Your tasks:
1 – In the paratrooper recollection, what kind of temporary job was the writer trying to hold down in the summer of 1966?
2 – In the paratrooper recollection, rewrite the part from "When he was" up to and including "headed home.", putting "red" in place of "blue".

===== Supplied passage =====

I'm one of Swensson's "veteran resources", and you'll
meet me Feb 17th. Before then I'll chime in from time to
time on the list server, especially when asked a
question.
This will be
my third experience with an EWRT2 class as a veteran
resource, and this is the first time I've had a
sense of where the students were at the beginning of the
class in terms of their knowledge about the Vietnam
War, and all things related. You revealed yourselves
by your comments, without really intending to do so. In
most of the responses, within the same paragraphs,
by the same authors, there were comments that
were both remarkably intuitive and comments
that were delightfully naive and innocent.
I found myself
flashing on my own youth, when I was a junior in college
around 1966, not long after Ia Drang (though I would not
have known anything about that in those days). It was
summer, and I was commuting the freeways in Los Angeles,
trying to hold down a temporary job in a factory that
made nuts and bolts, of all things. On the way home one
evening I passed by the LA Airport, and a young
Army paratrooper was hitchhiking at a freeway ramp. I
knew he was a paratrooper by his jump boots which were
worn with his "Class A" uniform (the one with a tie and
a coat). His pants were tucked into the tops of the
boots, a unique dress feature for paratroopers that even
I understood at the time.
When he was
all squared away inside my Volkswagen Beetle, blue and
still pretty new in '66, he said very little beyond the
fact that he had just returned from Vietnam, and was
headed home.

===== Extracted data =====

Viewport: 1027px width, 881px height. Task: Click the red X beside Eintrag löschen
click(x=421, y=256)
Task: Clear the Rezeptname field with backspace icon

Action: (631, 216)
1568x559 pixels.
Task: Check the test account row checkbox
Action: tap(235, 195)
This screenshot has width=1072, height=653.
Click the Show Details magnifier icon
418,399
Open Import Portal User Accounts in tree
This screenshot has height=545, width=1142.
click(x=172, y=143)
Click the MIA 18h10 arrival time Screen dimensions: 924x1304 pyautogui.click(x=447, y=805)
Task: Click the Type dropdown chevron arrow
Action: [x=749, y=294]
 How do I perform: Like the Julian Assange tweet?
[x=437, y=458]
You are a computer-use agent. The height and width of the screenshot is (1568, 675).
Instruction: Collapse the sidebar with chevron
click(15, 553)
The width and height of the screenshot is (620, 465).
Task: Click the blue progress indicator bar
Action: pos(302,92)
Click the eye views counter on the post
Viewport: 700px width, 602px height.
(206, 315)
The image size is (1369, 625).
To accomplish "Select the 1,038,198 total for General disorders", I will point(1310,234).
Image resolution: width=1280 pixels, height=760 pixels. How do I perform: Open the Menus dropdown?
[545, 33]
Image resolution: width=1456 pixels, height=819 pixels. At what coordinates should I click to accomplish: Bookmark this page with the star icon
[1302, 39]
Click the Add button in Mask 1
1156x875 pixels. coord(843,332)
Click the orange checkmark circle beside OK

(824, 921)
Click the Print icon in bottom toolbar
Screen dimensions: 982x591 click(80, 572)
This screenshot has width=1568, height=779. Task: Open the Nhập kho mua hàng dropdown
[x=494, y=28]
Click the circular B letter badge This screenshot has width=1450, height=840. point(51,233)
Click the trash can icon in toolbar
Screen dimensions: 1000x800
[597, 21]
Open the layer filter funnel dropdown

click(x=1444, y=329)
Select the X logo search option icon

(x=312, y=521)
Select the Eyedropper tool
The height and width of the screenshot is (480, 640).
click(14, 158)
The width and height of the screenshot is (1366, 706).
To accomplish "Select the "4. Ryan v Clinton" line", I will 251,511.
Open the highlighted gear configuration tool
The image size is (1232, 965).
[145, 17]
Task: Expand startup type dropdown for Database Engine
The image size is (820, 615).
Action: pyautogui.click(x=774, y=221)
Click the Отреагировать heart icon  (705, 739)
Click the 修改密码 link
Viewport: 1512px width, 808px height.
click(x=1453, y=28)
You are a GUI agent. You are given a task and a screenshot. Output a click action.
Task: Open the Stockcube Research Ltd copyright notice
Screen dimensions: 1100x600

=====

Solutions by task:
1 – A job in a factory that made nuts and bolts.

2 –
When he was
all squared away inside my Volkswagen Beetle, red and
still pretty new in '66, he said very little beyond the
fact that he had just returned from Vietnam, and was
headed home.